• EXCERPTED PASSAGE
Live shared Pod Data – making it happen

gsvarovsky · March 5, 2021, 4:53pm

I’ve been working on m-ld, a software component for live information sharing [1]. It uses RDF as its native data representation, and CRDTs for eventual consistency. So far I’ve been focused on making m-ld generally applicable and useful in many architectures, whether RDF-based or not, by working top-down from a JSON API.

I’m aware of the need for convergence though, and I’d like to start a deliberate project to lean-in to Solid with m-ld: to make interoperation with Solid seamless.

This could have lots of upsides, for example working directly or indirectly on:

Multi-collaborator editable Pod data (e.g. for private group data, as an extension of personal data)
Local-first offline editing of Pod data (e.g. [2])
Reliable caching of Pod data at the edge (e.g. [3])
A generally applicable patch distribution model for Pods [4]
An authorisation and identity model for m-ld (currently delegated to the owning app [5])

I have in mind to apply for grant funding for this project. But I think the support of the Solid community is even more important.

Is this timely?

Would anyone like to work on this with me?

Would anyone like to work on this with me if we can get funding?

Any other thoughts?

[1] Topic: A project for live data sharing
[2] Solid FAQ: Is it possible to use Solid offline (at least partially)?
[3] Topic: Constructive criticism from an experienced developer:

[4] GitHub: Directions for patch distribution
[5] m-ld.org/doc/#security

newlegendmedia · March 9, 2021, 2:06pm

Is your prior work available for review?

gsvarovsky · March 9, 2021, 2:14pm

Hi Jeff. Sure:

Topic link above
m-ld.org
m-ld.org · GitHub

Happy to talk through anything. I’m starting to put together the proposal for this project now.

gsvarovsky · March 10, 2021, 10:46am

Thanks to Sarven Capadisli’s prompt on solid/chat, I have scraped more of the Solid community for motivation and prior work on this area. I’m sure the references below are not yet comprehensive, but it’s a start.

Opinion

Support for live collaborative editing of Pod data in the corpus of documented use-cases and requirements is found only in allusion, and not called out as motivating for the Solid specification. However, engineers have made calls for patch-passing data distribution mechanisms, for strong reasons which do include enablement of user features. This is a disconnect.

• PROVIDED DATA
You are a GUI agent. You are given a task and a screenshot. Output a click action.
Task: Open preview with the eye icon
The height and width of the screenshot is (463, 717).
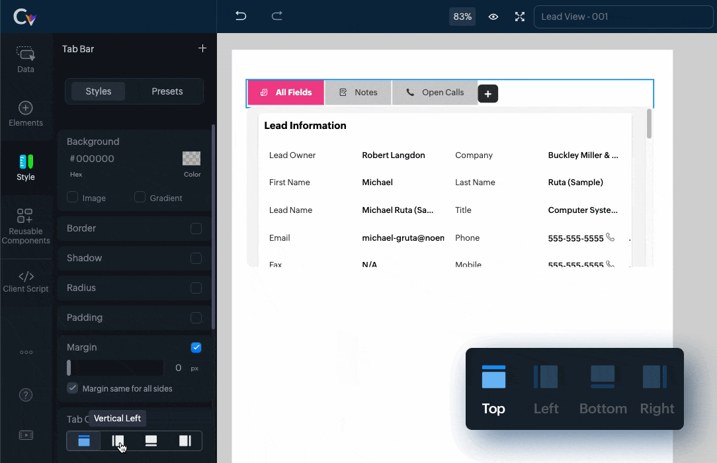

• WHAT TO DO
1: Using the m-ld forum thread, decide whether each statement agrees with it. Answer yes or no and quote the words that decide it. (a) m-ld uses RDF as its native data representation. (b) m-ld handles its own authorization at present. (c) The author ranks grant funding above the support of the Solid community.
2: In the m-ld forum thread, whose prompt led gsvarovsky to scrape more of the Solid community for motivation and prior work, and where was it made?
3: Shorten the paragraph of the m-ld forum thread that begins "Support for live collaborative editing", keeping its main facts.

• EXERCISE SOLUTIONS
1:
(a) Yes: "It uses RDF as its native data representation"
(b) No: "currently delegated to the owning app"
(c) No: "But I think the support of the Solid community is even more important."

2: Sarven Capadisli's prompt, made on solid/chat.

3: The documented use cases and requirements only allude to live collaborative editing of Pod data and do not present it as motivating the Solid specification. Engineers have called for patch-passing data distribution mechanisms, for strong reasons that include enabling user features. This is a disconnect.